With people still buzzing about this year’s Oscars, Vilanch is the perfect person, being a joke writer for the annual event since 2000, to dissect all the hype and controversy surrounding the awards show.
“I though [host] Chris [Rock] was sensational,” he said. “I thought he was terrific. They hired him before the whole controversy, which happened when the nominations came out, and he was the perfect guy to deal with it. He always projects the bigger picture. Yes, there is racism. Yes, there is need for more diversity and isn’t it pathetic that the issue that brings it to the fore is whether or not somebody got an Oscar nomination. ‘My husband did not get an award and I’m pissed off, so I’m going to become an activist about diversity.’ It’s crazy. I love that he took Jada [Pinkett] on. I also think that there was a calculated effort by the academy to keep hitting it with a funny stick, like ‘If we keep hitting it with a funny stick, maybe it will go away.’ They just kept firing on the subject until everybody was tired of it by the end of the evening. So I thought it was very calculated and I think it worked until next year when they again don’t nominate any black people.”

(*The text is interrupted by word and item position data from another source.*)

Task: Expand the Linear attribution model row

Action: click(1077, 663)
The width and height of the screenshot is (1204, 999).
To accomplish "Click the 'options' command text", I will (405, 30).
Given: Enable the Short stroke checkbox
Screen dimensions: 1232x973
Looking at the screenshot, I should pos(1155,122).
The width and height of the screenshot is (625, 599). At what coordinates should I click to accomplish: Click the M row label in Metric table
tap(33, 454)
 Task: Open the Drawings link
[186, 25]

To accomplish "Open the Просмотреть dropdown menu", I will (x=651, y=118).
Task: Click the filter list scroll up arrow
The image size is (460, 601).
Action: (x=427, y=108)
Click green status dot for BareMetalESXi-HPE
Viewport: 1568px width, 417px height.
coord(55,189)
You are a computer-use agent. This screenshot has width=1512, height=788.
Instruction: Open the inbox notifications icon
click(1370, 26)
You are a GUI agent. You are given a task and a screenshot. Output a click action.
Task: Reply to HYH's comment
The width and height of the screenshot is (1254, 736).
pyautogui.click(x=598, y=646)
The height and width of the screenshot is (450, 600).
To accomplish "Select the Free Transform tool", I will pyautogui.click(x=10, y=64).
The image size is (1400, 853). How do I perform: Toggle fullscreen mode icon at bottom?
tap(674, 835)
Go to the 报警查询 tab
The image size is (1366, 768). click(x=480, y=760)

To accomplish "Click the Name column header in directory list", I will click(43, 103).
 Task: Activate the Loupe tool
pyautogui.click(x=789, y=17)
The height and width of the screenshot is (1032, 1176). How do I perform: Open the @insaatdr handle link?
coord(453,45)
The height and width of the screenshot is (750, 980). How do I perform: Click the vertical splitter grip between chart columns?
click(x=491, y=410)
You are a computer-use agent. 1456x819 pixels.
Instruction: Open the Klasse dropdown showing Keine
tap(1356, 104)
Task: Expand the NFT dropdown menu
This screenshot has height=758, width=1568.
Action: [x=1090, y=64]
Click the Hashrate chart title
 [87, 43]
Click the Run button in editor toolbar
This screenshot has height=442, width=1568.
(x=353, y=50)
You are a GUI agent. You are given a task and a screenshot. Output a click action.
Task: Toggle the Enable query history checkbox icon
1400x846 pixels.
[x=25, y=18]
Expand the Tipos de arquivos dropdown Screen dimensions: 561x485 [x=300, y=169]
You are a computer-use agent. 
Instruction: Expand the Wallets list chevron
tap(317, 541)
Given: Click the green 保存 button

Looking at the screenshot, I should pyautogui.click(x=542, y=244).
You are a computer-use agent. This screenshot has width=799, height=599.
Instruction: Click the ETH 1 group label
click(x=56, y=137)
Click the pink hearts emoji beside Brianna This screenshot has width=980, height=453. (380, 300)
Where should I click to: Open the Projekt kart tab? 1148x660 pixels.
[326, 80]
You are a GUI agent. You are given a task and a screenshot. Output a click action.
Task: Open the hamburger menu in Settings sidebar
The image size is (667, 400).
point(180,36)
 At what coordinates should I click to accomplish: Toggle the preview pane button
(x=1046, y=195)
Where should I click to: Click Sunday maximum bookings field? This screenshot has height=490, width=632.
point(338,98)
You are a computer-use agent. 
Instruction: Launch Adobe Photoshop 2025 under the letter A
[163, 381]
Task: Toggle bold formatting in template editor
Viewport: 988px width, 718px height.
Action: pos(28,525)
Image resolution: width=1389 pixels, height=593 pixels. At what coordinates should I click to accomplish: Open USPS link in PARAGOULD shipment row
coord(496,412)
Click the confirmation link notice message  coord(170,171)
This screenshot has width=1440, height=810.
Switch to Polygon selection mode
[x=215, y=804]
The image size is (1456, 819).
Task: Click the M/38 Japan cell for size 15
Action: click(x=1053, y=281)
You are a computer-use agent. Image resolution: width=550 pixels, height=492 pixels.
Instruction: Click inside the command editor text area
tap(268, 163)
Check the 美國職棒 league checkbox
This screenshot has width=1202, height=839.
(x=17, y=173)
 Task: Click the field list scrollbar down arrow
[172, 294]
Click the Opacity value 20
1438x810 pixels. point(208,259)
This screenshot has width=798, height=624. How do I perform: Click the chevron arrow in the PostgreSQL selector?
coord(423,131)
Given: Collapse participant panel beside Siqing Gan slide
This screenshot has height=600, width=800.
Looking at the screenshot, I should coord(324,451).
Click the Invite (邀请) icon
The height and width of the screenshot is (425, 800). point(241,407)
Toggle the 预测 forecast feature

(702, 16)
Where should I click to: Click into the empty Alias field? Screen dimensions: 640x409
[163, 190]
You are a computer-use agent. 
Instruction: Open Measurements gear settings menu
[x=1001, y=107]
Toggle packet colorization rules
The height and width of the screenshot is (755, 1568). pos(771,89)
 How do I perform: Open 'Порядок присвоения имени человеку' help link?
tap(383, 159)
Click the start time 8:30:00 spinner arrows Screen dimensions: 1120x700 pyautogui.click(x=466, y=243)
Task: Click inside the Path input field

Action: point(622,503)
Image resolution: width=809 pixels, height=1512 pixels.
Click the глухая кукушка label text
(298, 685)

Vilanch added that even for seasoned performers and comedians accustomed to performing for large crowds, hosting a high-profile event like the Oscars is a tough gig to pull off.
“It is the hardest thing to do because it’s a unique situation,” he said. “You’re not only performing for an audience of people with studio lighting on them, and they know that they are being observed by hundreds of millions of people around the world, so they’re not going to be the most receptive audience. They are going to more aware of themselves than they are of you. And the make-up of that audience are people who are terribly invested in the Oscars and the industry. You’re playing to them and you’re playing to millions of people around the world who never go to movies, and for some reason they are watching this show because it’s an annual pageant that everybody participates in. You yeah, you have to recalibrate everything. If you are used to doing a talk show where you rule and the audience has already bought into you, it’s a totally different thing. It’s very tough.”
That’s probably why having actors as hosts, like the year James Franco and Anne Hathaway hosted, are usually something of a dud.
“That was impossible,” he said. “It was a terrible idea and it was terrible producing. And everybody drank the Kool-Aid. People said ‘They had wonderful chemistry’ and they had no chemistry. But it was a bad idea and everybody involved with it agrees now, in blessed hindsight. Even on the show itself it’s much easier to write for somebody who has a stage persona than it is for somebody who is an actor that inhabits another character.”
Always the busy writer, Vilanch is getting reading to bring his latest project to the stage later this year.
“I have written a musical, which we are going to do at the Goodspeed Opera House in Connecticut in August,” he said. “It’s a blatant attempt to fill the void left by the passing of ‘Mamma Mia.’ It’s an original book to all the music of Petula Clark plus a couple of other items from 1965. It’s called “The Sign of the Times,” which is one of Petula’s big hits. We’ve been work-shopping it in New York and now Goodspeed has picked it up so we are going to do a full production.”